Ramirez never had a grandfather growing up, so he looked at Deleon as his own as well. He said he won’t be able to make it back to Texas for the funeral, either.
“I want to be there, but I think I’d only get in the way,” Ramirez said. “It hurts that he’s gone now. But it’s just a part of it, I guess. I think he’s in a better place. I’ve definitely been praying for him. He’ll always be my grandfather.”
It started a day where Ramirez and his family had their entire lives change again. Ramirez said he wasn’t expecting it at all and it “threw everything in a spin for us.”
The day also brought back a lot of memories for Ramirez, who was released by the Lions on Oct. 5, 2010. He didn’t play for Denver until 2011 -- and then made the playoffs every year with the Broncos. When the Lions cut Ramirez, it changed him as a person. It made him mature. It strengthened his relationship with his wife.
It made him realize he was immature.
“I thought I was the guy. I thought I was going to be a part of the new direction that the Lions were going to be a part of and it didn’t work out that way,” Ramirez said. “I think that kind of got me down a lot. I allowed certain things to bring me down and affect the way I played and the way I focused to affect me in the wrong way.
“Now, I don’t let certain things bother me. I know I can only control what I can control. It doesn’t matter what other people say and all that stuff. As long as I put my first foot first, it’s what’s going to happen.”
Going to Denver had other benefits. He played in a Super Bowl and learned a new position, center, and that should help him now. Part of what attracted the Lions to making the deal including Ramirez was his position flexibility to play either guard spot or center.
For a little while, it looked like Ramirez might be returning to the Lions as a for-sure starter since Detroit had a gaping hole at left guard. Then, with the pick acquired during the trade-down with the Broncos, the Lions drafted guard Laken Tomlinson.
At first, Ramirez didn’t know because he was dealing with the fallout from the trade and the death in his family. As he was on the phone with his now-former boss, John Elway, he looked at the television and saw who the Lions drafted.
He didn’t seem fazed by it Friday. He said it would be “fun” working with Tomlinson and he believes the Lions' coaching staff will give him a chance to compete and earn a starting spot. This despite the Lions spending three draft picks in the past three years on interior offensive linemen they believe to be the future of their line in guard Larry Warford, center Travis Swanson and on Thursday night, Tomlinson.

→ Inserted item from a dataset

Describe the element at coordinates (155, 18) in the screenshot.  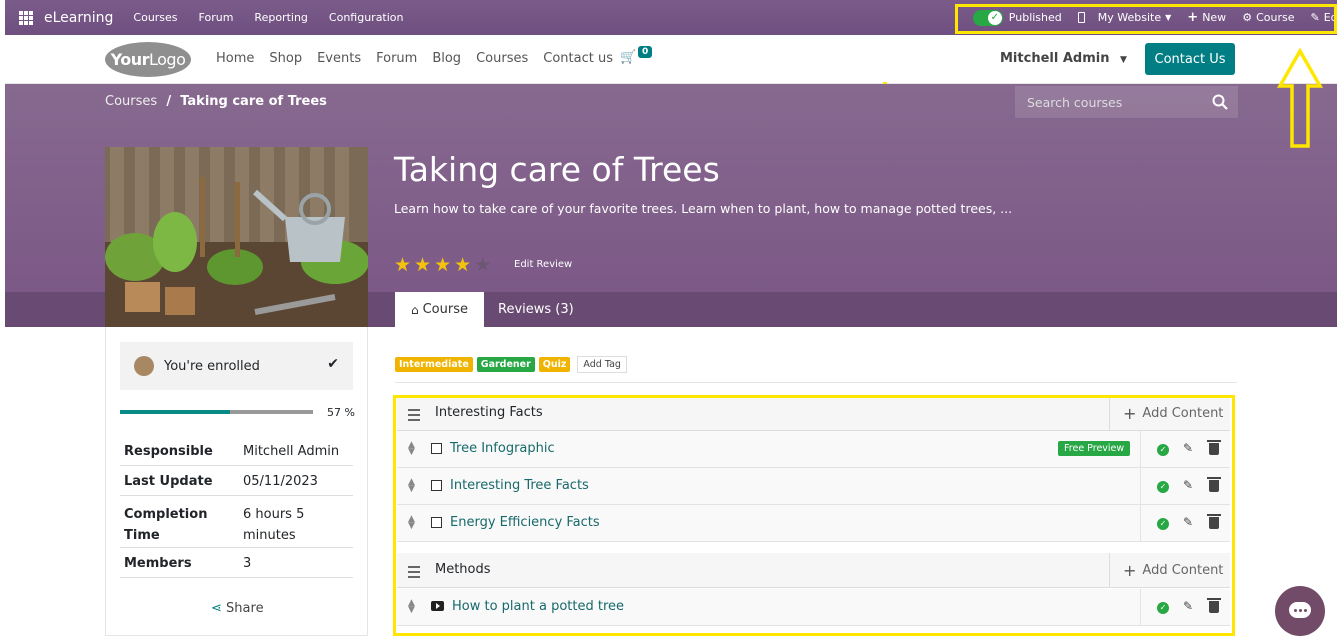
I see `admin-menu-courses: Courses` at that location.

At best for Ramirez, he’ll be a starter. At worst, he’ll be the veteran backup who ends up being a much-needed mentor for all three players, none of whom have been in the league for more than three seasons. This will be the ninth year for Ramirez.
“I’m excited that we have a very young offensive line here that they’re going to be able to build around and it’s going to be very competitive,” Ramirez said. “I think I bring a lot to the table as far as being a good leader, the experience that I’ve been through.
“You know, teach them how to approach different situations and just be able to help the group as a whole.”